### EXERCISE PROMPT
Taking the listing below, restate word for word each line from the line with "Careers (177, 2408)" to the line with "Our Services (45, 2119)", ends included, and stop there.

[[ RECORDS FOR PROCESSING, beginning ]]

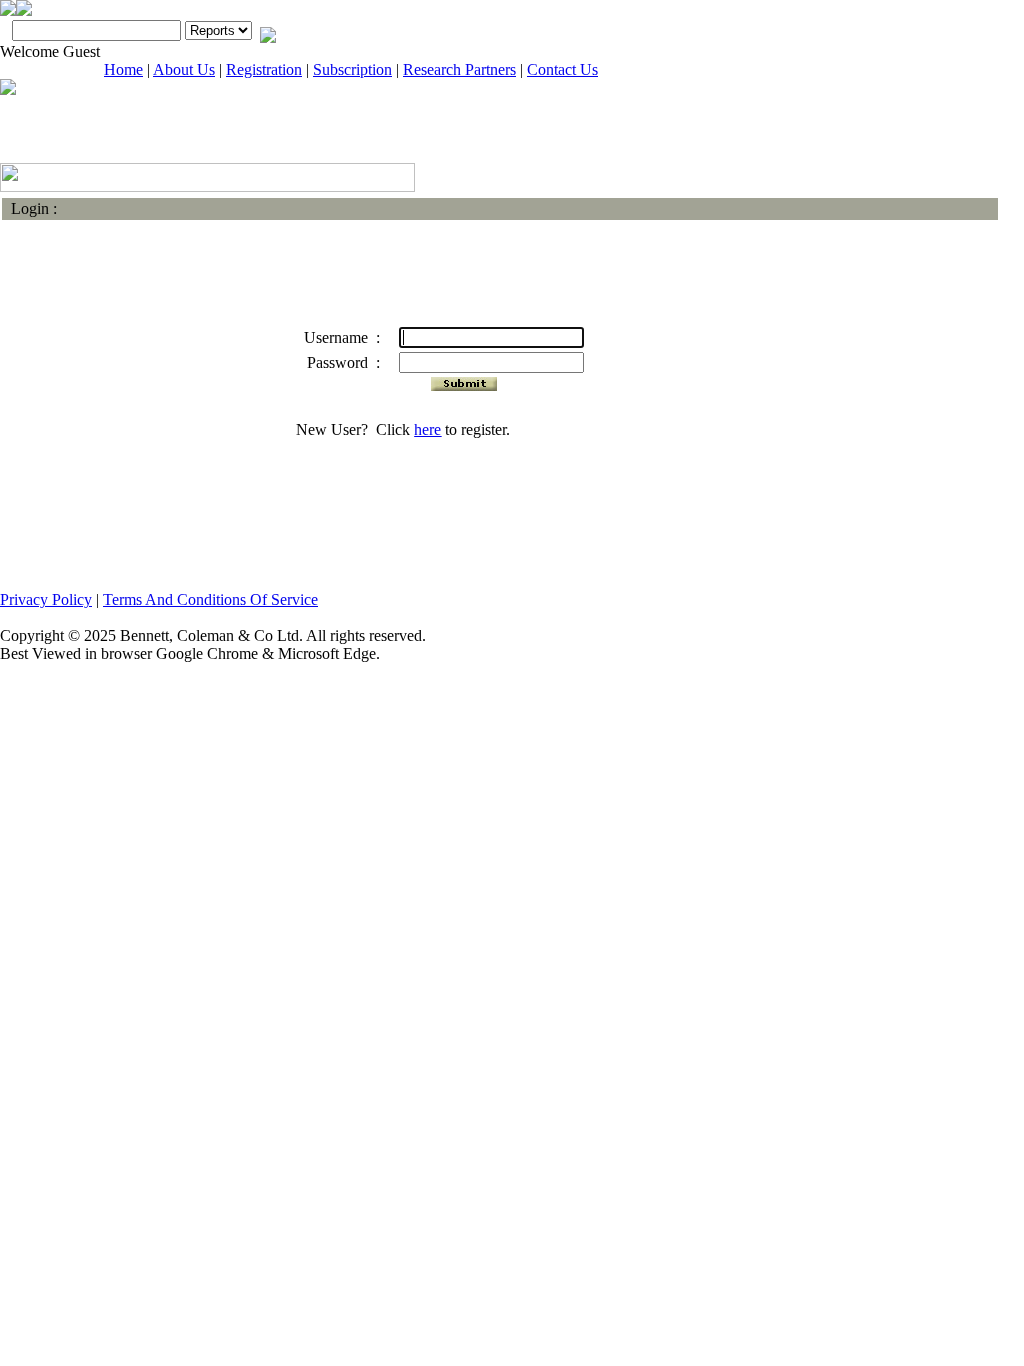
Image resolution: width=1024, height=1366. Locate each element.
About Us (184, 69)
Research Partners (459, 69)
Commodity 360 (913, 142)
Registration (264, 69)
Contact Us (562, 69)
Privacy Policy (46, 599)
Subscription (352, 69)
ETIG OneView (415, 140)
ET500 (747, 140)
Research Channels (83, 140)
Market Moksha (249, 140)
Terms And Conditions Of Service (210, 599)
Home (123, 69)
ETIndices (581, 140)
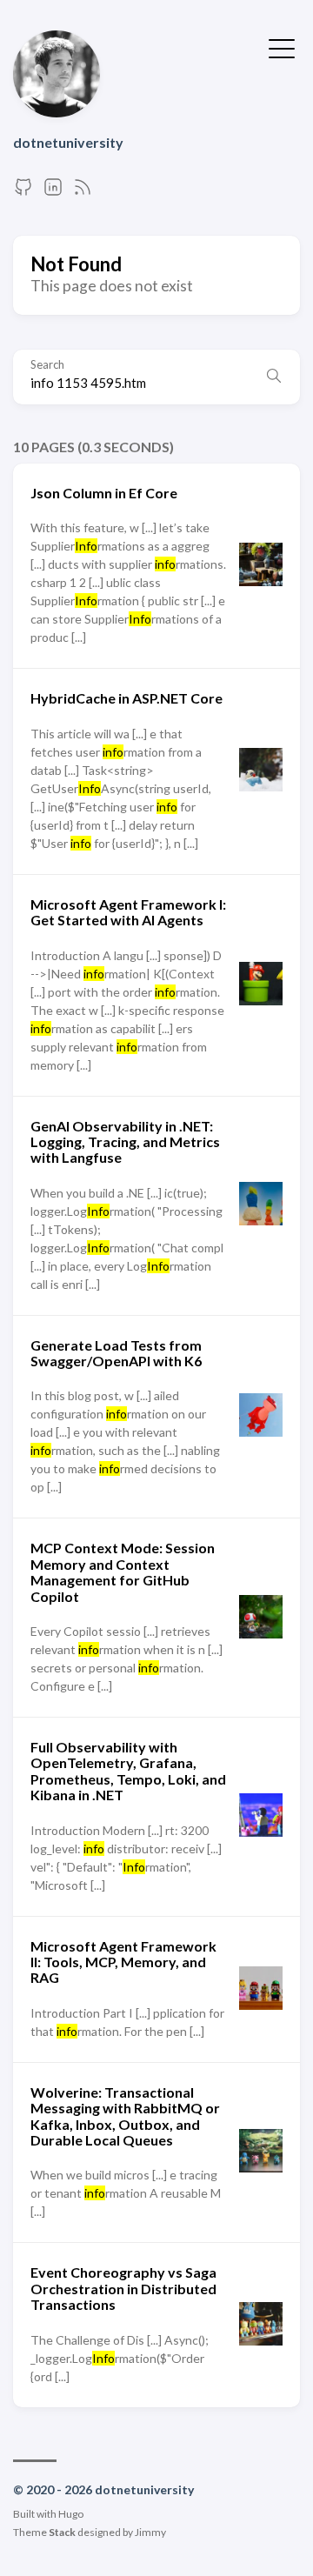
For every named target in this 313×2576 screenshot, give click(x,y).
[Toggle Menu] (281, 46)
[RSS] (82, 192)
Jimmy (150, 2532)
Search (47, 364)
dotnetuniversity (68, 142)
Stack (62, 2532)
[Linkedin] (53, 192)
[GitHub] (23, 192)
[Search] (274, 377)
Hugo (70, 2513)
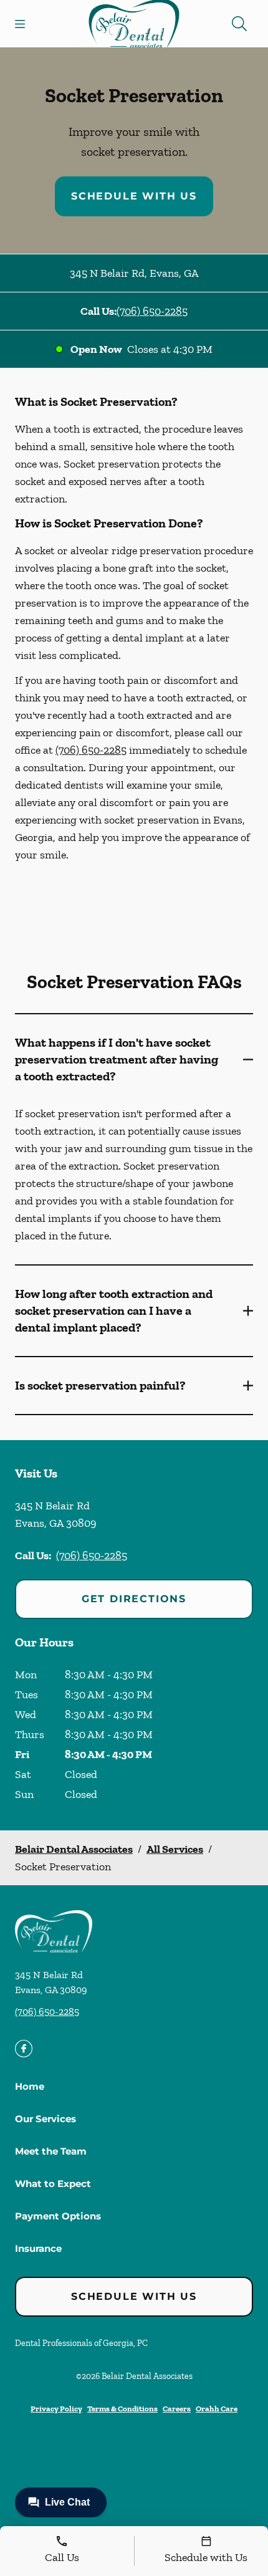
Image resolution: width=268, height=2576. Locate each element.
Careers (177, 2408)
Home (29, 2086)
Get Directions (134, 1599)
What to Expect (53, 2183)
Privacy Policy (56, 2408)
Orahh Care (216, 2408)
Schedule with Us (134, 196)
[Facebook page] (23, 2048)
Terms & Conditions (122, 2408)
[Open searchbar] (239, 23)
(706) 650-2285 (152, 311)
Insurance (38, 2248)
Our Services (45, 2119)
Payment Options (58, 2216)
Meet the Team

[[ RECORDS FOR PROCESSING, end ]]
[[ RECORDS FOR PROCESSING, beginning ]]

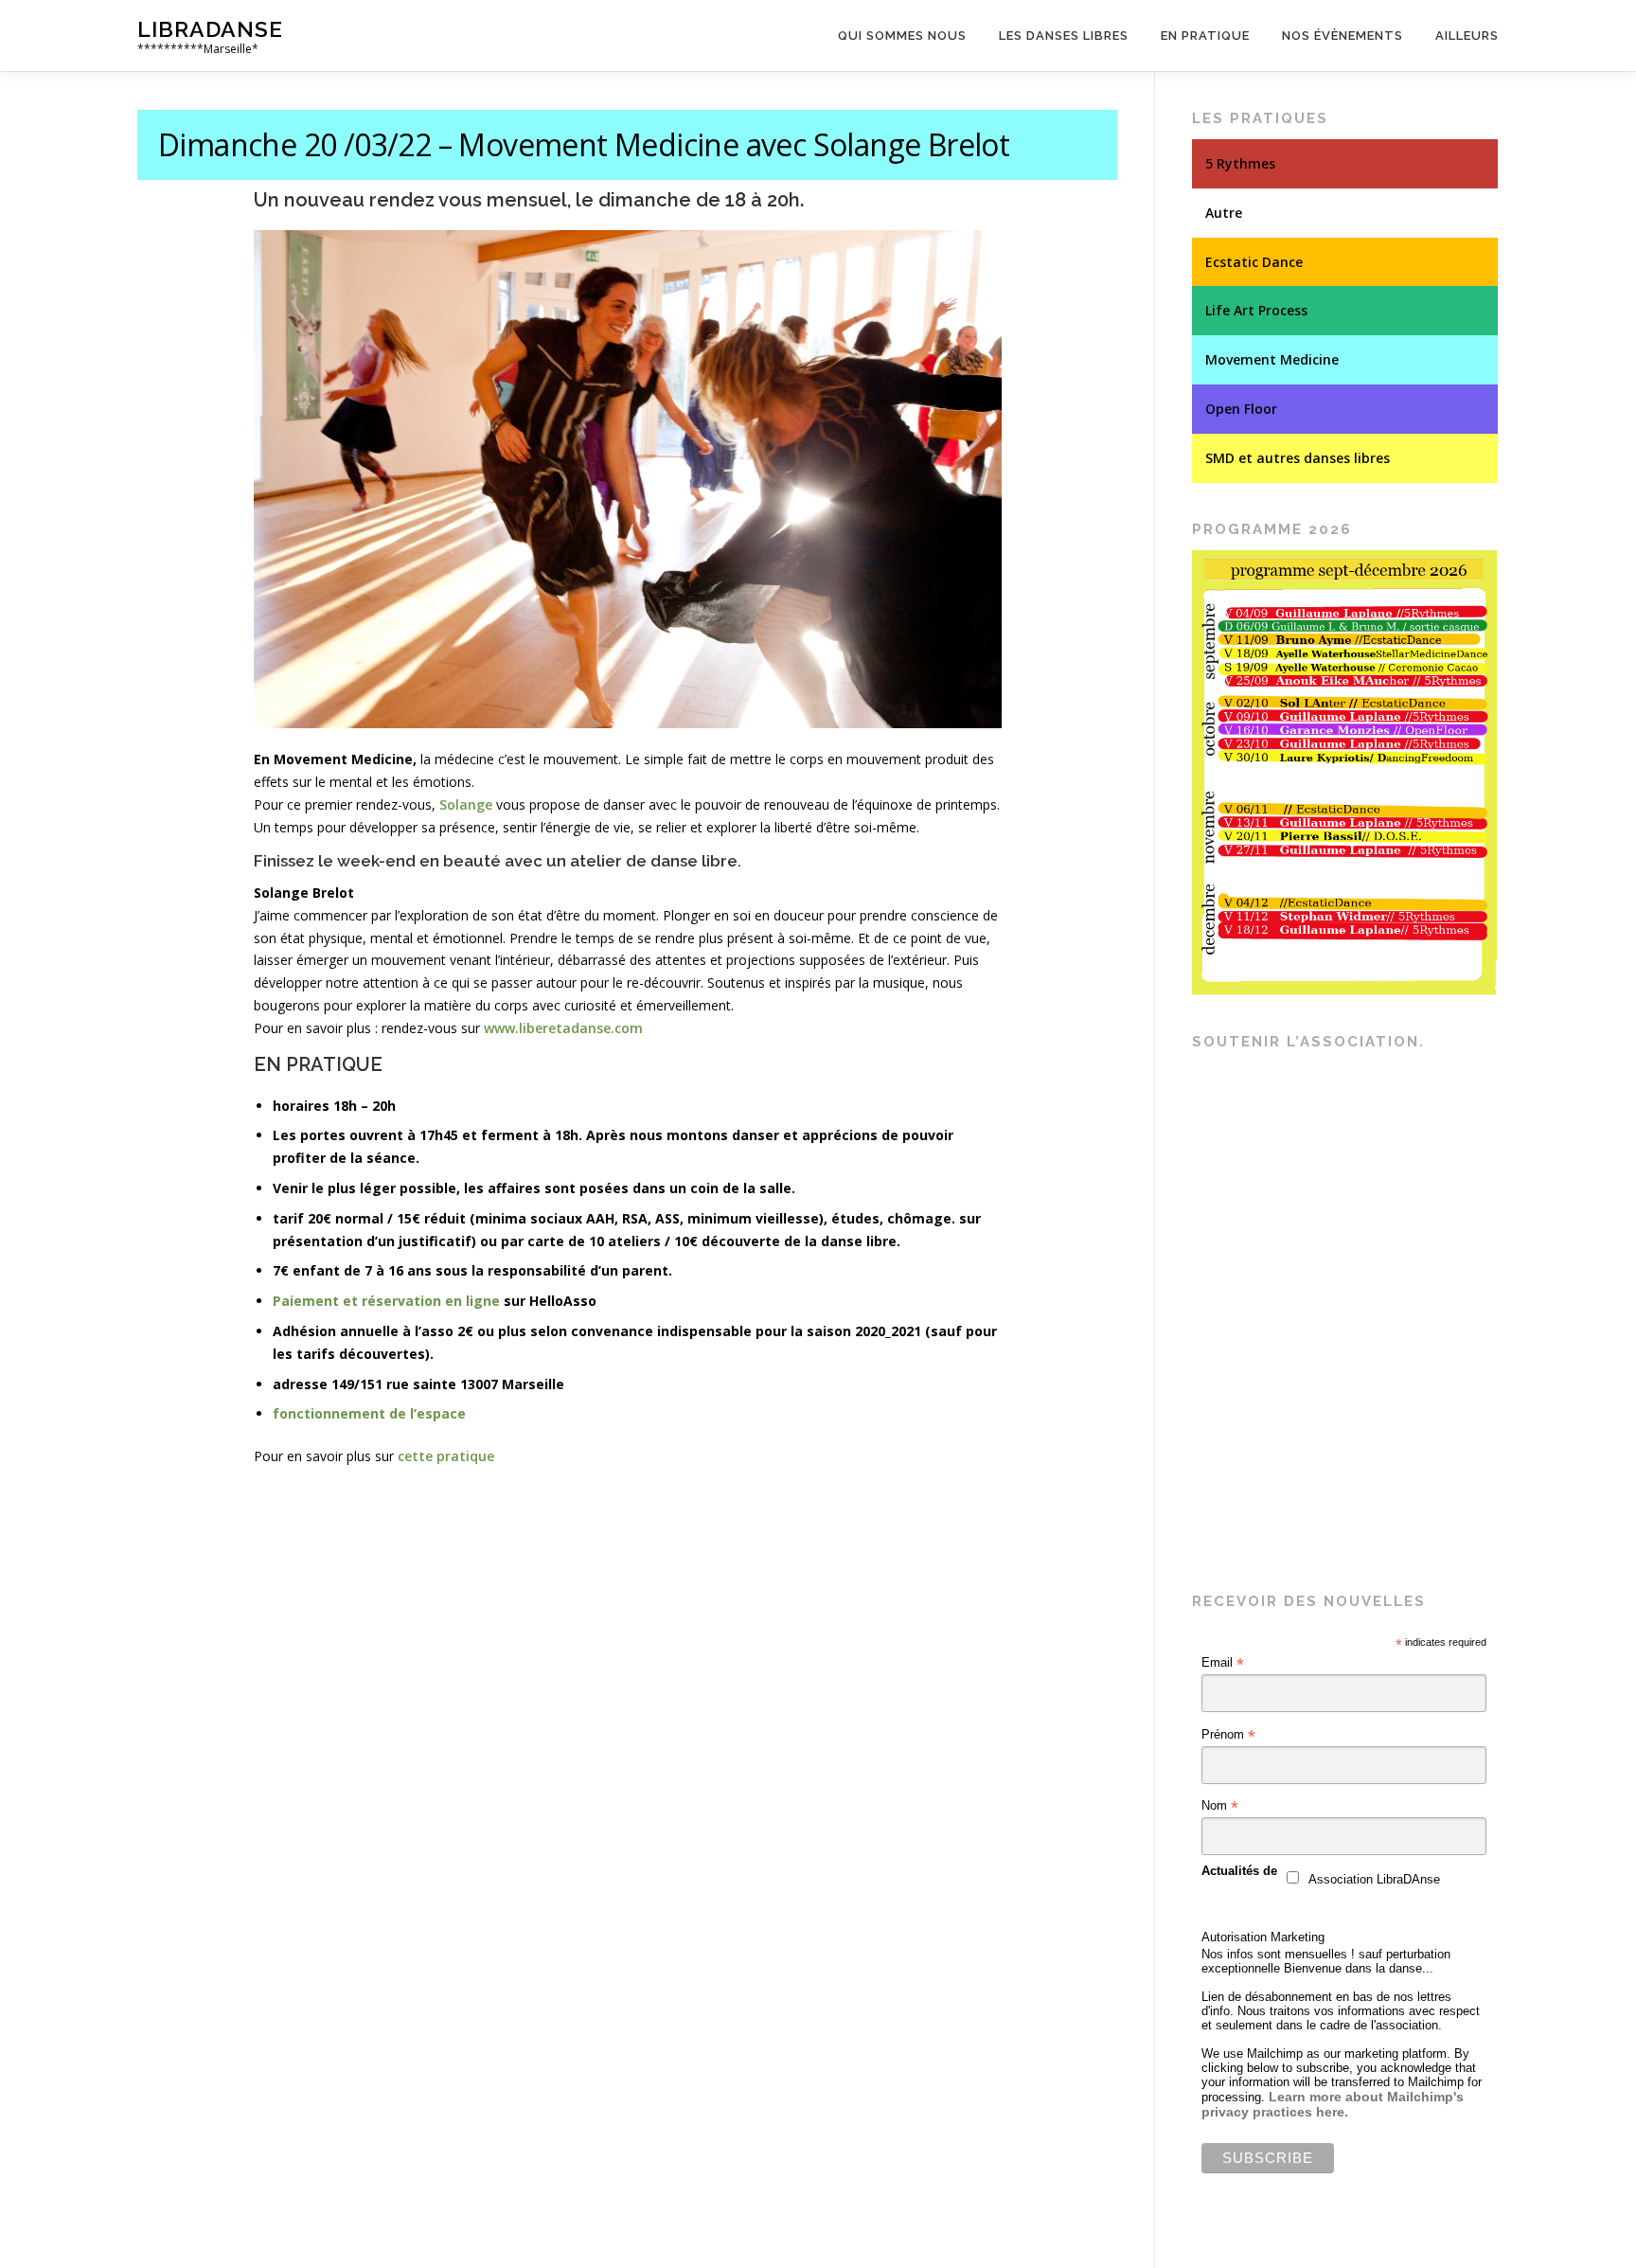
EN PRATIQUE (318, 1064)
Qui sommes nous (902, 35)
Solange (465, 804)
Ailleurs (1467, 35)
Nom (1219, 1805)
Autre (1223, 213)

[[ RECORDS FOR PROCESSING, end ]]

### RESPONSE AREA
Careers (177, 2408)
Home (29, 2086)
Get Directions (134, 1599)
What to Expect (53, 2183)
Privacy Policy (56, 2408)
Orahh Care (216, 2408)
Schedule with Us (134, 196)
[Facebook page] (23, 2048)
Terms & Conditions (122, 2408)
[Open searchbar] (239, 23)
(706) 650-2285 (152, 311)
Insurance (38, 2248)
Our Services (45, 2119)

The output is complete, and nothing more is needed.